Expression of ml1419c from M. leprae in P. aeruginosa PAO1. Recombinant P. aeruginosa PAO1 containing ml1419c, ml1419c_ΔGGDEF or the pJN105 vector (VC) were grown in the presence (+) or in the absence (−) of 0.2 % l- arabinose. Whole cell lysates (5 µg) of the recombinant strains were analysed by SDS-PAGE with Coomassie blue staining (a) and Western blot (b). Purified recombinant ML1419c produced in E. coli was used as a positive control (lane P) for Coomassie blue staining (500 ng) and Western blot (25 ng).

Fig. 3.

Colony morphology of P. aeruginosa PAO1 and recombinant strains. Strains were grown on VBMM agar containing Congo red, brilliant blue and 1 % l-arabinose. Rugose colonies were observed in P. aeruginosa expressing tpbB and ml1419c. PAO1 wild-type, P. aeruginosa expressing ml1419c_ΔGGDEF and the vector control (VC) form round colonies with smooth surfaces. Scale bar corresponds to 1 mm.

Fig. 4.

P. aeruginosa expressing ml1419c suppresses motility and enhances biofilm formation. (a) Swimming and (b) twitching motility were suppressed in P. aeruginosa expressing tpbB and ml1419c as compared to the wild-type PAO1 strain and vector control (VC) in the presence of 0.2 % l-arabinose.

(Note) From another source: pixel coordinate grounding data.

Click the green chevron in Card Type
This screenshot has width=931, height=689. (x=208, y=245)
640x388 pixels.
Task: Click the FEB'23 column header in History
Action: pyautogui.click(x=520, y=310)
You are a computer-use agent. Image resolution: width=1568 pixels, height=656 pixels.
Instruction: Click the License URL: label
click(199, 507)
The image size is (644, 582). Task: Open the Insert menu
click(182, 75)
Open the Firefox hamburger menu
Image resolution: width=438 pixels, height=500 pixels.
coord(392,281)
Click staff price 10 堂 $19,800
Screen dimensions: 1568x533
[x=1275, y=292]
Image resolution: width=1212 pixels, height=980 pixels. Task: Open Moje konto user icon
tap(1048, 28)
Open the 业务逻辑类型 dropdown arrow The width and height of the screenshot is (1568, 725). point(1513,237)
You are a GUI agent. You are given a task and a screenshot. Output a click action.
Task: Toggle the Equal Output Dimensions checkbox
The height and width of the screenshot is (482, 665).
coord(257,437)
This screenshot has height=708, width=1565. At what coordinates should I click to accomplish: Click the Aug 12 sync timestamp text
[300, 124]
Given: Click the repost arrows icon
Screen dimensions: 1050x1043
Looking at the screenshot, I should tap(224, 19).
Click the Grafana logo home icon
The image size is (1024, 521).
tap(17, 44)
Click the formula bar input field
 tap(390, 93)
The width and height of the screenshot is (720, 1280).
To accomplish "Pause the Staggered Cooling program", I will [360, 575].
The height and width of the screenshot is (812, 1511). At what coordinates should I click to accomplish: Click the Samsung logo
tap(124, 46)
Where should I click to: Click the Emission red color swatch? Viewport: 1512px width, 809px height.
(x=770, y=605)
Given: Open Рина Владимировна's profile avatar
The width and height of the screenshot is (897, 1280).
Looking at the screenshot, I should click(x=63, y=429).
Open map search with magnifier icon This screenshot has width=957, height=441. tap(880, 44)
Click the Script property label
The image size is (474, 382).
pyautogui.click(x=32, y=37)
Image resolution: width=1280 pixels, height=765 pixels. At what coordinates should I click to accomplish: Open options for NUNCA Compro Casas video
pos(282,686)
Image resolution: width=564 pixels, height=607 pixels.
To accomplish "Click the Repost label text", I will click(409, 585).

Twitching and swimming motility were restored in P. aeruginosa expressing mutated ml1419c (ml1419c_ΔGGDEF). The diameters (mm) of (a) swim zones and (b) twitching zones were measured for four replicates of each strain and the mean was determined, *P<0.0001. (c) Biofilm formation as measured by crystal violet binding was increased in P. aeruginosa expressing tpbB and ml1419c. Biofilm formation was abrogated in P. aeruginosa expressing ml1419c_ΔGGDEF. The mean was determined from six replicates. *P<0.0001.

Fig. 5.

Cyclic di-GMP detection and relative quantification of cyclic di-GMP in recombinant P. aeruginosa strains. The LC–MS extracted ion chromatogram of cyclic di-GMP (m/z 691.102) in extracts of recombinant P. aeruginosa strains; (a) vector control (VC), (b) ml1419c and (c) ml1419c_ΔGGDEF. [¹³C]Adenosine was applied as an internal standard (retention time 7.702 min, m/z 269.1065). (d) The relative quantification demonstrated a significant increase in the abundance of cyclic di-GMP produced in P. aeruginosa expressing ml1419c as compared to VC and P. aeruginosa expressing ml1419c_ΔGGDEF, *P<0.0001. Experiments were performed with three biological and three technical replicates.